“Voglio che mi fai paura” dice la postina, attratta dall’apparente mostruosità di Raphaël, un gigante buono dal volto di Raphaël Thiéry, le cui fattezze (che Yorgos Lanthimos aveva reso grottesche e repellenti) si fanno paesaggio da ammirare ed esplorare. C’è chi si eccita all’idea di essere violentata tra i boschi dall’orco cattivo e chi invece osserva con curiosità e con dolcezza l’animo delicato che traspare da quel solitario occhio azzurro.

In una notte piovosa, questo “golem d’argilla” accoglie l’artista Garance Chaptel (Emanuelle Devos), rientrata inaspettatamente al maniero di famiglia. L’incontro tra i due è immediatamente arte e quindi amore. L’artista moribonda, sofferente, sperduta, ritrova la materia che le consente di creare e di amare.

Anaïs Tellenne, qui al suo primo lungometraggio, gira quasi una fiaba, con tanto di castello incantato, principessa e “mostro”, che in realtà è un principe.
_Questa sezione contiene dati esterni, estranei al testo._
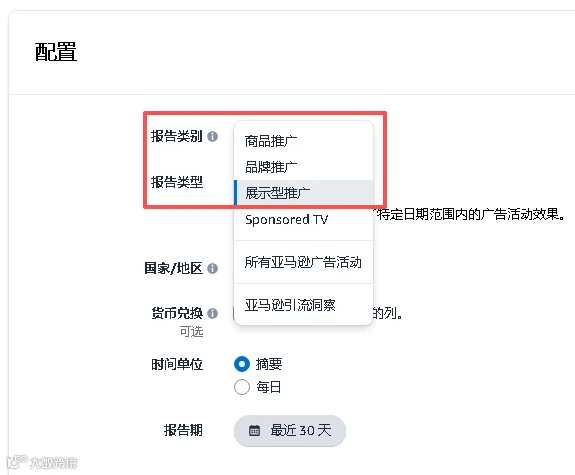Click the info icon beside 国家/地区
Image resolution: width=575 pixels, height=475 pixels.
click(212, 268)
Come Quasimodo che suonava la campane, Raphaël suona la sua cornamusa, onorando la sua “Esmeralda”, che l’ha guardato come mai nessuno aveva fatto prima.

I teneri tentativi da innamorato, di abbellirsi, sistemarsi, adornarsi, per la sua madame sono vacui di fronte alla magia che già è avvenuta. Lo sguardo di lei era già penetrato tra le sue rughe, le mani nodose, il sudore, le pieghe del suo corpo, e persino nella pudica benda che nasconde la palpebra vuota. Già messo a nudo ancora prima di spogliarsi, Raphaël è l’argilla che lei aspettava di plasmare, l’incontro necessario alla creazione, il canone da ribaltare, l’estetica da distruggere.

Ogni tocco umido delle mani, che modellano la massa inerte di argilla, è un atto mancato, la scoperta di un corpo, un orgasmo taciuto, una ricerca di bellezza lì dove non si pensava di trovarla. “Perché non sono fatto di pietra come te?”, diceva il Quasimodo di Charles Laughton al gargoyle di Notre Dame, nel finale del film del 1939. Raphaël osserva le mani di lei toccare il suo doppio d’argilla, sognando di poterne prendere il posto e farsi arte lui stesso.

Come Pigmalione, Garance anima la sua statua per poi giacere con lei. Il confine è superato, non vi è più brutto o bello: c’è solo eros che travalica ogni convenzione estetica, riuscendo a cogliere ciò che sfugge allo sguardo comune, che sta dietro, nascosto, timido, pudico, ritirato, arroccato nelle profondità dell’animo di ciascuno di noi.

Come Fellini con le sue veneri primitive dalle forme prosperose e strabordanti, così Tellenne, attraverso lo sguardo di Garance, osserva il corpo mastodontico di Raphaël, carico di una sessualità ancestrale, rozza, primordiale, le cui erezioni saranno dedicate ad una solo persona, una volta conosciuto l’amore. L’incantesimo viene rotto solo dall’arrivo di terzi, intrusi, ficcanaso, rappresentanti del mercato, del vile danaro, del giornalismo e della pubblicità, pronti ad accaparrarsi un pezzo d’intimità, costruita con dedizione e fatica, per esporla al mondo.

“Non è un pensatore, è un sognatore”: così viene descritta la scultura, testimone dell’incontro erotico tra la materia e l’artista. Bisogna permettersi di sognare per fare l’amore con un letto vuoto; per essere adolescenti a sessant’anni; per sentire lo stomaco che si stringe, che si contorce; per darsi nelle mani dell’altro e farsi toccare, modellare, scolpire, sporcare, scoprire. Per poter amare, creare vivere, desiderare, abbiamo il dovere di sognare e di esplorare paesaggi “mutevoli e accidentati”.

L’arte, sembra dirci la regista, non è altro che un incontro d’amore.